TEKS SUMBER

Banda Aceh – Mahasiswa Universitas Syiah Kuala (USK) mengeluh. Setelah Uang Kuliah Tunggal (UKT) naik tanpa kompromi, kini mereka dipaksa membeli sendiri jaket almamater—simbol identitas kampus yang mestinya menjadi tanggung jawab universitas.
Kekecewaan memuncak, bukan hanya pada kebijakan kampus yang kian komersil, tapi juga pada sikap Badan Eksekutif Mahasiswa (BEM) USK yang dianggap jinak dan berpihak pada birokrasi.
Alih-alih menjadi corong aspirasi, BEM dituding berubah rupa menjadi “panitia tender” almamater.
Isu tak sedap merebak: ada dugaan keterlibatan pengurus dalam distribusi, bahkan permainan dalam proses pengadaan.
“BEM itu seharusnya pembela mahasiswa, bukan pengecer almamater,” ujar Suci, kepala departemen kastradasi BEM FP USK. “Kami kecewa. Mereka sibuk urus jaket, bukan advokasi.”
Menurut Suci, keputusan membebankan biaya almamater kepada mahasiswa adalah bentuk pengalihan tanggung jawab yang mencederai keadilan.
Ia menyayangkan bagaimana suara mahasiswa tidak pernah benar-benar didengar, bahkan oleh BEM yang seharusnya menjadi garda terdepan.
“Kami ini sudah dibebani UKT yang terus naik, tapi jaket almamater saja harus dibeli sendiri. Di mana letak keberpihakan kampus kepada mahasiswanya? Dan kenapa BEM diam saja?” ungkapnya geram.

BAGIAN DATA
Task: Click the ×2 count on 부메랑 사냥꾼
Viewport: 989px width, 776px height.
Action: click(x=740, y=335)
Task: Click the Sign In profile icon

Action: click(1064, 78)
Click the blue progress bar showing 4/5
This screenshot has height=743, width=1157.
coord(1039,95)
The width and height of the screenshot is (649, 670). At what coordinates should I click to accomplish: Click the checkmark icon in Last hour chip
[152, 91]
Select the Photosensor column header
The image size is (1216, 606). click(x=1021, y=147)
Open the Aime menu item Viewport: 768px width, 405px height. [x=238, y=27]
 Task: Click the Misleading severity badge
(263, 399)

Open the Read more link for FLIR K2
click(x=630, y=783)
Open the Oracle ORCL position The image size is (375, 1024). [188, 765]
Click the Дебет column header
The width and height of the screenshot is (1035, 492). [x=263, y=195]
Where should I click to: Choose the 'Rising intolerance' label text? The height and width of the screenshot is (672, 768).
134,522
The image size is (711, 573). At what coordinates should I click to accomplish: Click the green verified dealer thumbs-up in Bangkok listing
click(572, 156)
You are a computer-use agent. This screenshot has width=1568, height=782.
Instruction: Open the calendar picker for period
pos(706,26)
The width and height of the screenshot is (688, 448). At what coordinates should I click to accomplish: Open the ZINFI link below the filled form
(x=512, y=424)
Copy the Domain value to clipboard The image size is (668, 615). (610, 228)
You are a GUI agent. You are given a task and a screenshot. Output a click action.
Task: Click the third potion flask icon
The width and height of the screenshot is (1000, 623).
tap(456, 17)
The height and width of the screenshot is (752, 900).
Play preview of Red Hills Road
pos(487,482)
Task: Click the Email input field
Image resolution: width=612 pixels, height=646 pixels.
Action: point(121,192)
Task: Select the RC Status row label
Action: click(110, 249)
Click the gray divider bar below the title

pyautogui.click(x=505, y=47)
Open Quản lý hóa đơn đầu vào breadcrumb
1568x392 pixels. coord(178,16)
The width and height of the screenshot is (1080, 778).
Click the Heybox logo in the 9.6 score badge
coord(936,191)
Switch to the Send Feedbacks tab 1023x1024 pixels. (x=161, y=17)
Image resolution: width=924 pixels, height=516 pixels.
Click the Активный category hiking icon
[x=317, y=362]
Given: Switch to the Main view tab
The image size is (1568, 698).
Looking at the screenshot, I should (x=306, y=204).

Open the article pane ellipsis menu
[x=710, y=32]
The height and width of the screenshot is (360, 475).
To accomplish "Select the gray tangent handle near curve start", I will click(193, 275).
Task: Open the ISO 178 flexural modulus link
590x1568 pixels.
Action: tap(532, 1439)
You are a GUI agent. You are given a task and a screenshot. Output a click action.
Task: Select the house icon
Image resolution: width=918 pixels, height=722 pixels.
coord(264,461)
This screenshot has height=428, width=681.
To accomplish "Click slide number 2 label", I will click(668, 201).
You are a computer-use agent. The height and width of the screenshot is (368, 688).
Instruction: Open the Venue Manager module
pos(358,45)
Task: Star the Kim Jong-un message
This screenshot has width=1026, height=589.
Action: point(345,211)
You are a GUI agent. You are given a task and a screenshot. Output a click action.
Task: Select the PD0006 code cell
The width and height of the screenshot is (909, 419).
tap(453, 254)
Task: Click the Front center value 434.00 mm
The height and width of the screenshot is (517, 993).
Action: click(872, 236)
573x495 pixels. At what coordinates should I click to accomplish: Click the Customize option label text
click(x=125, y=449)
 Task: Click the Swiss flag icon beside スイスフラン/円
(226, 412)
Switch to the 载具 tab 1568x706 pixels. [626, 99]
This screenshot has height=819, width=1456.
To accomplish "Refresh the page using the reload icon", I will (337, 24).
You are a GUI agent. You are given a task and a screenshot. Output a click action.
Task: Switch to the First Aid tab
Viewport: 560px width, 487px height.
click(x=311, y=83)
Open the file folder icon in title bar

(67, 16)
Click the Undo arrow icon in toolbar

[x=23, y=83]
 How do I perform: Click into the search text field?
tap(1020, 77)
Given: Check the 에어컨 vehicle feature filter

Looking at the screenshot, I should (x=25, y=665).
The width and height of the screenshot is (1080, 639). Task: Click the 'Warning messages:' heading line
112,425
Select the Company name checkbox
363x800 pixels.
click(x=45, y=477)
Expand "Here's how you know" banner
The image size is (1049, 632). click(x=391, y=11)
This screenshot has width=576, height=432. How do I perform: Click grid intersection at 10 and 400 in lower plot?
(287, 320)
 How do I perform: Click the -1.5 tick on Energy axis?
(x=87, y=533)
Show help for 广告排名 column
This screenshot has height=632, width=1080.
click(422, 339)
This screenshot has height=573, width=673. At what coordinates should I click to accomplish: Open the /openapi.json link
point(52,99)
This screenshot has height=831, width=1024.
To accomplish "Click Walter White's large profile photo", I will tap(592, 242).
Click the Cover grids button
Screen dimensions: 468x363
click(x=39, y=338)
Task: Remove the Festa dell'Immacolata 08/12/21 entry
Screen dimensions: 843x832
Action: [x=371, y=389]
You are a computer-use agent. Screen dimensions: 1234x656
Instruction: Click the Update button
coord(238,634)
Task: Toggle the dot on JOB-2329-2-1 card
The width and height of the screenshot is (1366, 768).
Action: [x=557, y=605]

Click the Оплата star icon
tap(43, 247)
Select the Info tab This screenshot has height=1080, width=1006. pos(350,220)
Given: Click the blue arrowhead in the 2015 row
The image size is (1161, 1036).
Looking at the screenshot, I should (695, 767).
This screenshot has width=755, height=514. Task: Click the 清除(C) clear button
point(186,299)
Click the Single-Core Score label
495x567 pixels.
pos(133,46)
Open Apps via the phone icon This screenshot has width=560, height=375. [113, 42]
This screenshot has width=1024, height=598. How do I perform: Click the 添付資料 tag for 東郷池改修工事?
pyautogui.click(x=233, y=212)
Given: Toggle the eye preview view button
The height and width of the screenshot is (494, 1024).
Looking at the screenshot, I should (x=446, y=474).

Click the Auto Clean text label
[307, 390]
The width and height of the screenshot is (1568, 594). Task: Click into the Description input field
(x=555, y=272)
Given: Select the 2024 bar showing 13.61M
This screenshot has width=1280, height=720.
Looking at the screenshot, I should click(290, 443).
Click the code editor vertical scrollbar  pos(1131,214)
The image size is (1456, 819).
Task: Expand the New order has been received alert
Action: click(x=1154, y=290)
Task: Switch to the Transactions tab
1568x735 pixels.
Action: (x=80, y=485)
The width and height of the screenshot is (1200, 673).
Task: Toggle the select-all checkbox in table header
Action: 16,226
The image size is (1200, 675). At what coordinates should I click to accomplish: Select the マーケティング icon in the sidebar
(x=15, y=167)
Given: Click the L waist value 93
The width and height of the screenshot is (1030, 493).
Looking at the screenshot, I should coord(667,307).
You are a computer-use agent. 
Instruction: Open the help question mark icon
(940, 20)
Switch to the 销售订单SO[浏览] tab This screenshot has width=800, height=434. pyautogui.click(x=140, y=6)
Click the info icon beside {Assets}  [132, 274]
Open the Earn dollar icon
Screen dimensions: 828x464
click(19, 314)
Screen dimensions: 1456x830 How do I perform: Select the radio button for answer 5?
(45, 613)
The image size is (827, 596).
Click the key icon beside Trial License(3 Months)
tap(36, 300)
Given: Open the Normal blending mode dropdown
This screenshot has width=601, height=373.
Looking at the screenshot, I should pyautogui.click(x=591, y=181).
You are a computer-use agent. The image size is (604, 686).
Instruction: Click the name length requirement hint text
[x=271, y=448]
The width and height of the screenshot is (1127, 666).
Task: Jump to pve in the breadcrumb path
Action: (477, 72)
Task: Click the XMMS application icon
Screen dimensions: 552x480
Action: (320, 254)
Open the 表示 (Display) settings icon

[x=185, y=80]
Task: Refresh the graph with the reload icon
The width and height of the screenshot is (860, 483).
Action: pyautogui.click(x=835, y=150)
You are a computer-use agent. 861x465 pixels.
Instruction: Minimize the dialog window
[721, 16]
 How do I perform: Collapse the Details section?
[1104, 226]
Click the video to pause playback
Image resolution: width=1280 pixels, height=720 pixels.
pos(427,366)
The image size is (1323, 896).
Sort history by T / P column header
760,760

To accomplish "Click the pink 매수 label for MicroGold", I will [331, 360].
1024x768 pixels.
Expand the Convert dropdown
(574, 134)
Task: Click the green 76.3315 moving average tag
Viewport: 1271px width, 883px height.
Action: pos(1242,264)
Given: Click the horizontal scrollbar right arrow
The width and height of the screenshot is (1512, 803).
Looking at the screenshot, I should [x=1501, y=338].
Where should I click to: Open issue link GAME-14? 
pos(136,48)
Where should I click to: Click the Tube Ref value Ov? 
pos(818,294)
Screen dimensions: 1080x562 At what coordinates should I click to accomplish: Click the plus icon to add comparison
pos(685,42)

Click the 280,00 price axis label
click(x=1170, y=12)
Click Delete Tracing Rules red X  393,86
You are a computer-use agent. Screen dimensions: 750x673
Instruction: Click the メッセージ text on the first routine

PERINTAH TUGAS
Salin tanpa perubahan bagian berita tentang jaket almamater USK mulai dari "Alih-alih menjadi corong" sampai dengan "yang mencederai keadilan.".

HASIL LATIHAN
Alih-alih menjadi corong aspirasi, BEM dituding berubah rupa menjadi “panitia tender” almamater.
Isu tak sedap merebak: ada dugaan keterlibatan pengurus dalam distribusi, bahkan permainan dalam proses pengadaan.
“BEM itu seharusnya pembela mahasiswa, bukan pengecer almamater,” ujar Suci, kepala departemen kastradasi BEM FP USK. “Kami kecewa. Mereka sibuk urus jaket, bukan advokasi.”
Menurut Suci, keputusan membebankan biaya almamater kepada mahasiswa adalah bentuk pengalihan tanggung jawab yang mencederai keadilan.